→ **TASK ITEM**:
Take the material below and restate it word for word, stopping after the line in which "Click the clenched fist of green-shirt man" occurs.

• • • •

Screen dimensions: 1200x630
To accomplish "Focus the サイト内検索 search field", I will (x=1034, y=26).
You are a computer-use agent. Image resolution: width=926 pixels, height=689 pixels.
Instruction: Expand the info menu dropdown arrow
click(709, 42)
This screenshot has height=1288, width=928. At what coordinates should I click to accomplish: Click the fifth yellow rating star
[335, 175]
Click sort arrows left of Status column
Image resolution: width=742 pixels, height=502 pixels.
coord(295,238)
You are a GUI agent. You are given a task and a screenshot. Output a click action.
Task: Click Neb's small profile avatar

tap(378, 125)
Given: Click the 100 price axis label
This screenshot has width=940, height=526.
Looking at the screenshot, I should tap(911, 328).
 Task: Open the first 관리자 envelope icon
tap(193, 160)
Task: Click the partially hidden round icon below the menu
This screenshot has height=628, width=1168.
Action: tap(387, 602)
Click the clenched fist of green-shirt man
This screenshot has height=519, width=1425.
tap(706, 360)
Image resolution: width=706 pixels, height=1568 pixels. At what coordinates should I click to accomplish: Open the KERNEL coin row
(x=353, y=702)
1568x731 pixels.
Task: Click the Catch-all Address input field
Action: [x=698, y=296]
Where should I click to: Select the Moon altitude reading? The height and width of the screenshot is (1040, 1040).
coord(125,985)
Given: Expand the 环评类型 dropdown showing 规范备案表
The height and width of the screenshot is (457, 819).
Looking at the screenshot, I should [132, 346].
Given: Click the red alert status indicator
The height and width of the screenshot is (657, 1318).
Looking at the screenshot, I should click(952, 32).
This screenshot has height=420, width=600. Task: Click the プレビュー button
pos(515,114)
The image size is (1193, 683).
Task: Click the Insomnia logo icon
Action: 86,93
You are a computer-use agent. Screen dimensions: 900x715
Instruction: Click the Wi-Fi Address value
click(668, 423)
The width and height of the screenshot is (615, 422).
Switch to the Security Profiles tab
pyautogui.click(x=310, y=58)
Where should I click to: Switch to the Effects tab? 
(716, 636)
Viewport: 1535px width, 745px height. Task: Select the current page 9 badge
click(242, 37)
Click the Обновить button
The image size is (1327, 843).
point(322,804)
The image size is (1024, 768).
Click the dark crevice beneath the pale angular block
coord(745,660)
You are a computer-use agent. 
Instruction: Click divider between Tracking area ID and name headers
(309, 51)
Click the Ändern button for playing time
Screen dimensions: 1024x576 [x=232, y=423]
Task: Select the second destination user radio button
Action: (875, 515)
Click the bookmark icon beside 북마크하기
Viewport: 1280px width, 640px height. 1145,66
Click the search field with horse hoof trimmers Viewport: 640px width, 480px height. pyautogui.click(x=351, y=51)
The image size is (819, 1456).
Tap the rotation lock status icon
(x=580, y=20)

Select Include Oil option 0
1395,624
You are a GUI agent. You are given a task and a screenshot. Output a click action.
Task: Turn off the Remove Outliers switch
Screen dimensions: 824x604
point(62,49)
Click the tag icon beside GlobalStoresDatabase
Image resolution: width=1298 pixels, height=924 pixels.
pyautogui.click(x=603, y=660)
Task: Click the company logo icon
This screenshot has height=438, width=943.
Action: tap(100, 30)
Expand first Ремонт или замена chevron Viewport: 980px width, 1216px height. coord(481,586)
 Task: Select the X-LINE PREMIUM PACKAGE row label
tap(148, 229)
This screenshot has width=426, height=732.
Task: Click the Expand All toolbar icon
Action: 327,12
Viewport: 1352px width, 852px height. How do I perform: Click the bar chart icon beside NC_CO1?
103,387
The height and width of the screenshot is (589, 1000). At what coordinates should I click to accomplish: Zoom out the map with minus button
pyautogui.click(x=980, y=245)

• • • •

→ **RESULT OF THE EXERCISE**:
Screen dimensions: 1200x630
To accomplish "Focus the サイト内検索 search field", I will (x=1034, y=26).
You are a computer-use agent. Image resolution: width=926 pixels, height=689 pixels.
Instruction: Expand the info menu dropdown arrow
click(709, 42)
This screenshot has height=1288, width=928. At what coordinates should I click to accomplish: Click the fifth yellow rating star
[335, 175]
Click sort arrows left of Status column
Image resolution: width=742 pixels, height=502 pixels.
coord(295,238)
You are a GUI agent. You are given a task and a screenshot. Output a click action.
Task: Click Neb's small profile avatar

tap(378, 125)
Given: Click the 100 price axis label
This screenshot has width=940, height=526.
Looking at the screenshot, I should tap(911, 328).
 Task: Open the first 관리자 envelope icon
tap(193, 160)
Task: Click the partially hidden round icon below the menu
This screenshot has height=628, width=1168.
Action: tap(387, 602)
Click the clenched fist of green-shirt man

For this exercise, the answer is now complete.